Posted to user@nutch.apache.org by Hermann Rokicz <he...@googlemail.com> on 2007/02/11 22:02:43 UTC

Limitations of intranet crawling

Hi,

I'm planing to use nutch to crawl between 1 and 2 millionen domains.
>From the documentation i guess intranet crawling would be the right
method.

Are there known problems with intranet crawling and this size of domainlist?

Regards,
Hermann!

Re: Limitations of intranet crawling

Posted by Hermann Rokicz <he...@googlemail.com>.
On 2/11/07, Dennis Kubes <nu...@dragonflymc.com> wrote:
> There shouldn't be a problem with lists that size.  We have done initial
> injections with > 5MM pages per fetchlist.

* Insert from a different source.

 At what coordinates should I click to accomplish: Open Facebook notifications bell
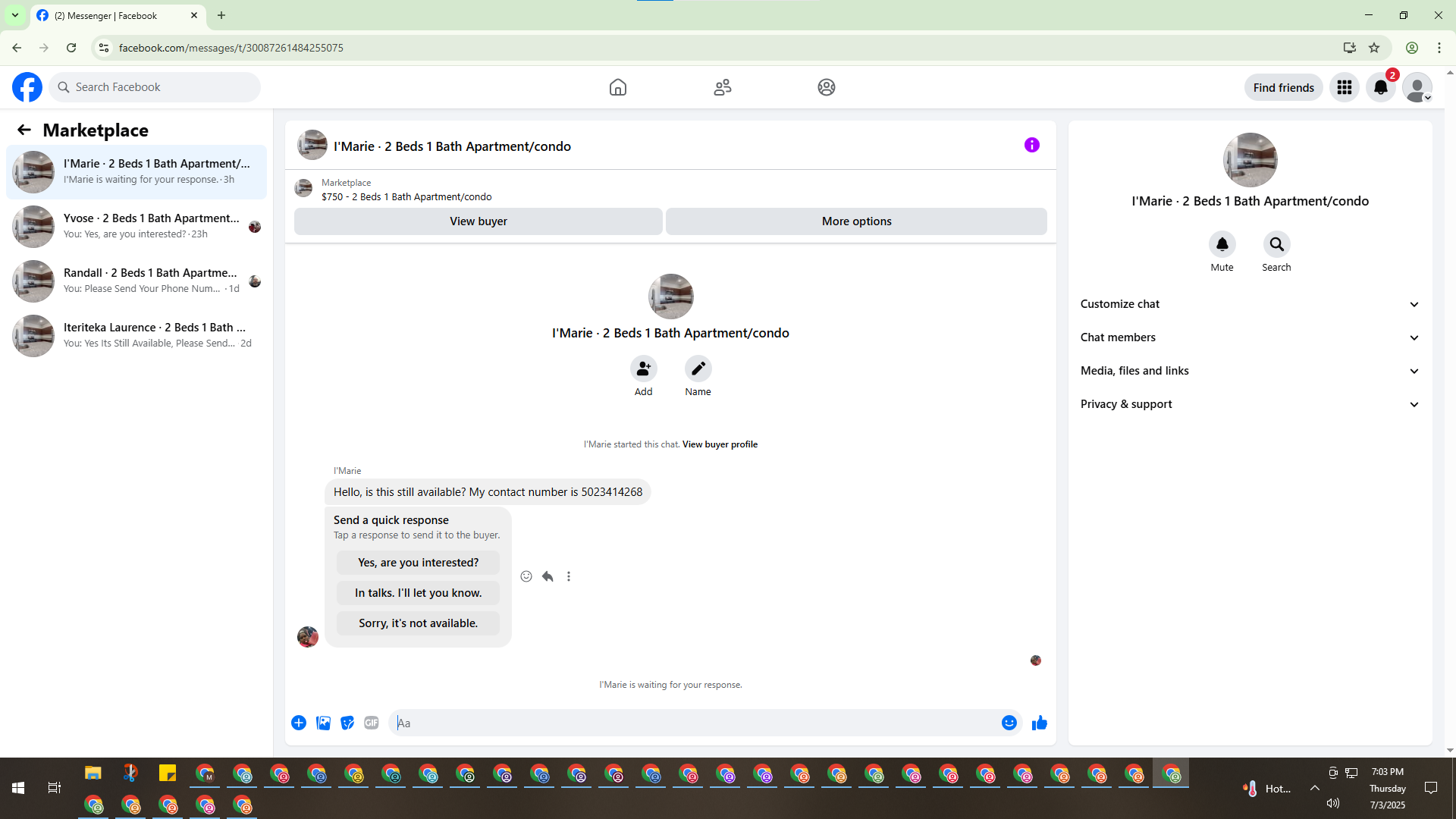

Do I have to add a regular expression for every single domain in
conf/crawl-urlfilter.txt or is there any easier and probably faster
way?

Re: Limitations of intranet crawling

Posted by Dennis Kubes <nu...@dragonflymc.com>.
There shouldn't be a problem with lists that size.  We have done initial 
injections with > 5MM pages per fetchlist.

Dennis Kubes

Hermann Rokicz wrote:
> Hi,
> 
> I'm planing to use nutch to crawl between 1 and 2 millionen domains.
>  From the documentation i guess intranet crawling would be the right
> method.
> 
> Are there known problems with intranet crawling and this size of 
> domainlist?
> 
> Regards,
> Hermann!